__WORK REQUEST__:
Count how many lines of the material contain the string "screenshot", then give that number and nothing more.

__DATA FOR PROCESSING__:
§ §

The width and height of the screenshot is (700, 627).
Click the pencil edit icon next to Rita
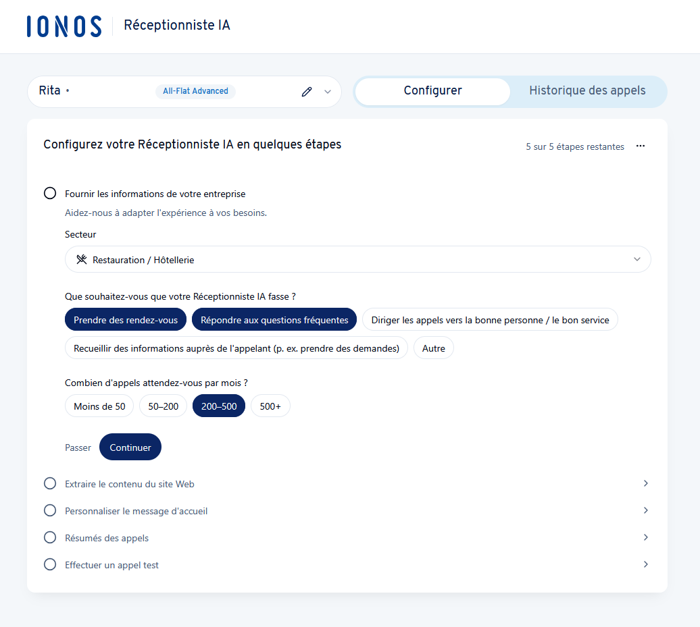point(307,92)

§ §

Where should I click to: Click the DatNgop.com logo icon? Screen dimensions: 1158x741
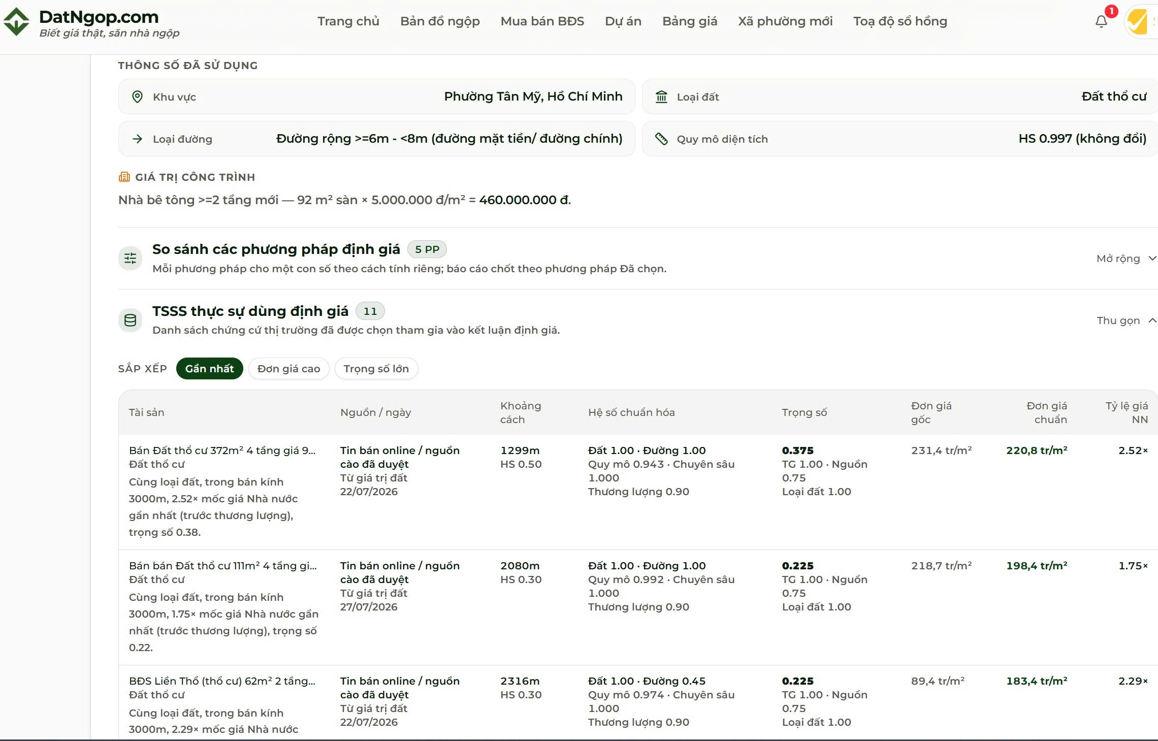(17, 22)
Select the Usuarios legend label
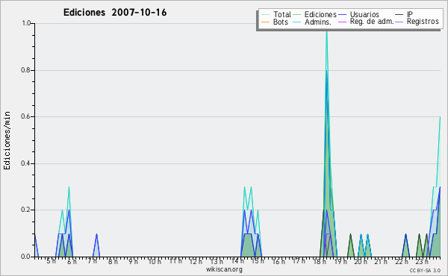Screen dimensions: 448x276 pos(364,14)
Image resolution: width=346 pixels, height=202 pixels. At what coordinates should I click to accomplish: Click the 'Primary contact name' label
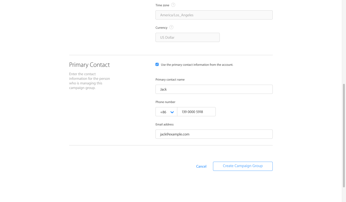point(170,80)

§ §

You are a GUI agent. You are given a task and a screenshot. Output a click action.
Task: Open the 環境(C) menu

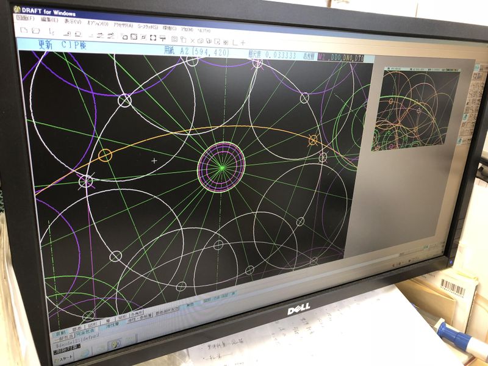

§ §

__ANSWER TO THIS EXERCISE__:
2